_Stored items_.

*** Begin section ***

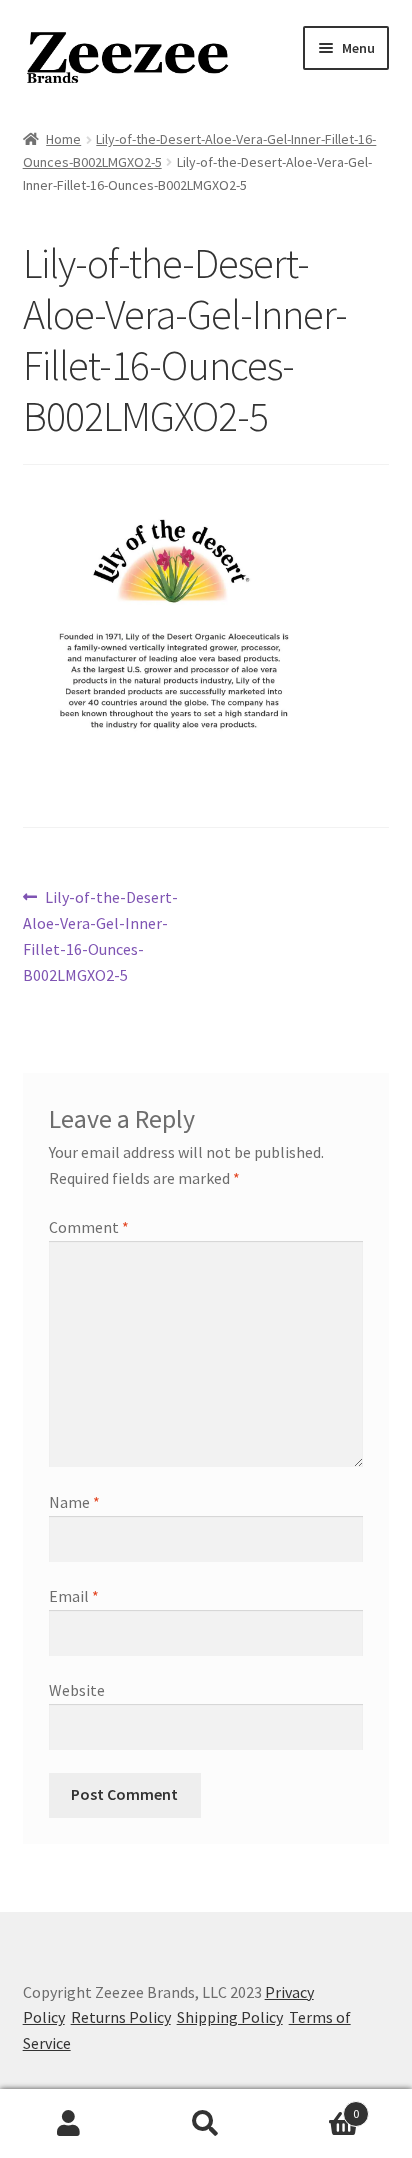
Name (74, 1502)
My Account (68, 2124)
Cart (317, 2106)
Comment (89, 1227)
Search (205, 2124)
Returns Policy (121, 2017)
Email (74, 1596)
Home (63, 139)
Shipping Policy (230, 2017)
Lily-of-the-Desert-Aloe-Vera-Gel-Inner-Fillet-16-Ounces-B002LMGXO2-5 (101, 935)
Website (77, 1690)
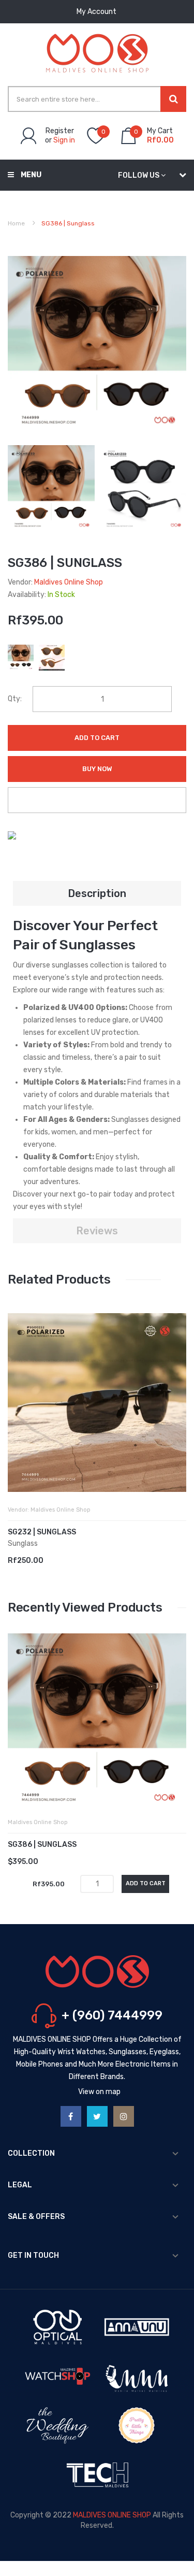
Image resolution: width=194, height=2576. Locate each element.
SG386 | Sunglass (42, 1844)
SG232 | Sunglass (42, 1532)
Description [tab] (97, 893)
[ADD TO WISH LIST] (97, 800)
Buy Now (97, 769)
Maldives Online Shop (68, 582)
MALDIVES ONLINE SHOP (112, 2515)
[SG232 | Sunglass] (97, 1402)
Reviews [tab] (97, 1231)
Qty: (15, 698)
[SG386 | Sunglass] (51, 487)
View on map (99, 2091)
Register (60, 130)
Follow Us (138, 175)
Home (16, 223)
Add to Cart (97, 738)
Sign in (64, 140)
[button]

*** End section ***

_Exercise_. Report every line in the data above in which the word "Sunglass" appears.

_Task output_.
SG386 | Sunglass (42, 1844)
SG232 | Sunglass (42, 1532)
[SG232 | Sunglass] (97, 1402)
[SG386 | Sunglass] (51, 487)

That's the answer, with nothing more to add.